In the Mass, God gives us three distinct, but related, types of food which we need for our wellbeing.
First, of course, there is the Body and Blood of our Saviour Jesus Christ which we receive in the Blessed Sacrament. All that this needs is for us to be present ourselves Sunday by Sunday (or more often if we can manage it) and to approach the Altar of God in a spirit of penitence, reverence, and thankfulness. Mind you, saying ‘all that this needs’ doesn’t mean that it’s easy, and most of us approach it in a way that leaves plenty of scope for improvement. Perhaps if we were in the habit of saying Grace before meals at our own (and other people’s) table, we would find it easier to remember to say ‘Thank You’ to God when we come to His Table!

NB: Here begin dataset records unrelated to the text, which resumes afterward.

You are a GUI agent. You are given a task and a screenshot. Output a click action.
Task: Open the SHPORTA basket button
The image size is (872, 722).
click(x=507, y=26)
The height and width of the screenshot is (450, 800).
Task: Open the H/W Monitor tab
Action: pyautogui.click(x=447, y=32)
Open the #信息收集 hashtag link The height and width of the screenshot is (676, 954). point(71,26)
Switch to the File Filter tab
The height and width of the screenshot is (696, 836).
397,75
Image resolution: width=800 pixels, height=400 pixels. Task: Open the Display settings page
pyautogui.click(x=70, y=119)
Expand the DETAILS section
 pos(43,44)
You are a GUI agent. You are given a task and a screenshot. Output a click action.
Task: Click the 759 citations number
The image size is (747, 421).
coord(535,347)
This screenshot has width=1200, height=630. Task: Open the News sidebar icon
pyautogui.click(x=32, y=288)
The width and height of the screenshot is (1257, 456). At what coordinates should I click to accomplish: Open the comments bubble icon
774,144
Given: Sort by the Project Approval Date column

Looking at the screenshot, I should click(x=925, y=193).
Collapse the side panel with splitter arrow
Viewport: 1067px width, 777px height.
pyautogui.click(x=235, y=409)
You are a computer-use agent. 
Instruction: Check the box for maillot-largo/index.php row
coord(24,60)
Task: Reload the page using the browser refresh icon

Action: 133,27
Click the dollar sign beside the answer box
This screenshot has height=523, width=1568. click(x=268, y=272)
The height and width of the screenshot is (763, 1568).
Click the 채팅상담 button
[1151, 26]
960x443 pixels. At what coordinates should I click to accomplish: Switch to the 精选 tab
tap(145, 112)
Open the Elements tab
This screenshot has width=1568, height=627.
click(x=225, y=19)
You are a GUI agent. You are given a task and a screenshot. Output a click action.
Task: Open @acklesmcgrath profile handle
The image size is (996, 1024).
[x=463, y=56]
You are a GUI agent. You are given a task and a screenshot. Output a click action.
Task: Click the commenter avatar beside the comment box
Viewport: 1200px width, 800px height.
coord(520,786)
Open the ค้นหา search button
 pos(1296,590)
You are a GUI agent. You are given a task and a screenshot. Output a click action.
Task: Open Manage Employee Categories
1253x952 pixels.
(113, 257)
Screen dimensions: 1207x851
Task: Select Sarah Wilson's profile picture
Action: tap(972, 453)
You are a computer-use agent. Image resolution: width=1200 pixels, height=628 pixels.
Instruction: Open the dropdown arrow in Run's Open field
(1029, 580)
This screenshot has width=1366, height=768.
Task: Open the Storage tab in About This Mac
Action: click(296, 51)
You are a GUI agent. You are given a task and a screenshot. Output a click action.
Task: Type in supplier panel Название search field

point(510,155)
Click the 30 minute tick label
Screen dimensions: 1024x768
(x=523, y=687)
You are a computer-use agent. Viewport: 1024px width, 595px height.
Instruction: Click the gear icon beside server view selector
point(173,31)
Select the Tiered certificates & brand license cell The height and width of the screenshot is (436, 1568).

But secondly, and almost as important as penitence, reverence and gratitude, is the way in which we should feed our minds on the words of Scripture in the Ministry of the Word: the three Readings, the Hymns, the Homily, the Intercessions, and the words of the Liturgy itself. That’s when people’s minds start to wander, with the result that they fail to ingest or digest what God is saying to them. As a result, many churchgoing Christians are seriously under-weight (to continue with our analogy of eating). We just don’t allow ourselves the time, or the opportunity to consider carefully to ‘hear, read, mark, learn and inwardly digest’ what ‘we have heard with our ears and our Fathers have told us’.
Take the word ‘communion’ for instance. The Mass isn’t just there to give you and me a chance to communicate with God; it’s a unique opportunity for Him to communicate with us! Well then, just think what it is we use most often to communicate with one another. It’s words, and speech. So what we are hear read and said in the Ministry of the Word is God trying to speak to us. Now although each of us hears the same words spoken and preached, it’s highly unlikely that God is saying exactly the same thing to every one of us. And that’s why it’s so important we should listen carefully. Sometimes it can be just one word or one phrase in a Homily or a reading from the Bible which God intended us to hear or understand individually, or to start a train of thought in our mind and a quite different one in the mind of the person who’s sitting next to us.
Thirdly in the Mass our souls are fed. Like the food we eat, Jesus, the True and Living Bread, works inside us largely without our being aware of it at the time. It’s rather like the process of growing ‘in wisdom and stature’. It’s happening all the time without our being aware of it. It’s only when we look backwards on what we once were, and look presently at what we are, and use our imaginations to envisage what we shall become that we can see that we’re progressing in the way God intended us to do.
Is it any wonder then that the people who choose to ignore God find themselves living unsatisfactory, frustrating and ultimately pointless lives? They’ve been wasting their time and their money on things which can give no lasting satisfaction! But if they only learn to feed on the Bread of Heaven which God alone can provide, they will discover the fulfilment which people so passionately search for, but which, without the grace of God, will for ever elude them.